Optimizing the unoptimizable: a journey to faster C++ compile times

In this post I’ll talk about bringing compile times of the {fmt} library on par with the C standard I/O library (stdio).

First some background: {fmt} is a popular open-source formatting library for C++ that provides a better alternative to C++ iostreams and C stdio. It has already surpassed stdio in many areas:

  • Type safety with compile-time format string checks available by default since C++20 and as an opt in for C++14/17. Runtime format strings are also safe to use in {fmt} which is impossible to achieve in printf.
  • Extensibility: user-defined type can be made formattable and most standard library types such as containers, dates and times are formattable out of the box.
  • Performance: {fmt} is significantly faster than common standard library implementations of printf, in some cases by an order of magnitude (e.g. on floating-point formatting).
  • Portable Unicode support.

However, one area where stdio remained significantly better was compile times.

We’ve put a lot of effort into optimizing compile times in {fmt} by applying type erasure on both argument and output level, limiting templates to a small top-level API layer and introducing fmt/core.h with minimal dependencies.

This made {fmt} faster to compile than C++ alternatives such as iostreams, Boost Format and Folly Format but couldn’t close the gap with stdio. We knew that the bottleneck was in the <string> dependency but it was also needed for the main API, fmt::format.

Over time it has become clear that there are use cases that don’t need (or want) std::string. Quoting Sean Middleditch’s comment on GitHub:

If I don’t use std::string (and I don’t) I do not want to pull in the heavy dependencies of that header and to every single TU that might do some formatting (and hence wants to have access to formatter<> specializations).

{fmt} has become increasingly used for I/O and logging libraries where std::string objects only may appear as arguments at some call sites.

And the most important use case of them all is, of course, Godbolt where people often use {fmt} to print things, especially the ones not supported by printf, and a few hundred milliseconds of overhead is noticeable.

On the other hand, it is hard to avoid <string> in C++. If you are using any part of the library it will likely get pulled in transitively. Also compile times were not terrible and there were more important things to do so for a while I haven’t been actively working on it.

C++20 changed the situation dramatically. Consider the following Hello World program with basic formatted output (hello.cc)

#include <fmt/core.h>

int main() {
  fmt::print("Hello, {}!\n", "world");

With C++11 it took ~225ms to compile it with clang on an M1 MacBook Pro (here and below I report the best of three runs):

% time c++ -c hello.cc -I include -std=c++11
c++ -c hello.cc -I include -std=c++11  0.17s user 0.04s system 90% cpu 0.225 total

With C++20 it now takes ~319ms, 40% more:

% time c++ -c hello.cc -I include -std=c++20
c++ -c hello.cc -I include -std=c++20  0.26s user 0.05s system 95% cpu 0.319 total

For comparison, here is an equivalent C program (hello-stdio.c):

#include <stdio.h>

int main() {
  printf("Hello, %s!\n", "world");

and it takes only ~33ms:

% time cc -c hello-stdio.c
cc -c hello-stdio.c  0.01s user 0.01s system 68% cpu 0.033 total

So due to uncontrolled standard library bloat between C++11 and C++20 we are now almost 10 times slower to compile than printf, all thanks to <string> include. Can we do something about it?

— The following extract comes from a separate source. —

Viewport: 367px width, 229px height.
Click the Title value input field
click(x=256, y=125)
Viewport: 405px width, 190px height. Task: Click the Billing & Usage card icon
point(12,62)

It turned out that with type erasure the dependency on std::string in fmt/core.h has become minimal so I decided to give it a try and remove this dependency. But first let’s see what’s going on by getting a time trace:

c++ -ftime-trace -c hello.cc -I include -std=c++20

and opening hello.json in Chrome using chrome://tracing/:

The time spent in fmt/core.h itself is only ~7.5ms and most of the time is spent in includes:

  • <iterator>: ~71ms
  • <memory>: ~37ms
  • <string>: ~122ms (highlighted on the above trace)

OK, <string> is indeed the worst but what about the other ones? Unfortunately removing the other includes doesn’t change the situation because the amount of stuff pulled in transitively remains roughly the same. These headers show up on the trace only because they happen to be included before <string>.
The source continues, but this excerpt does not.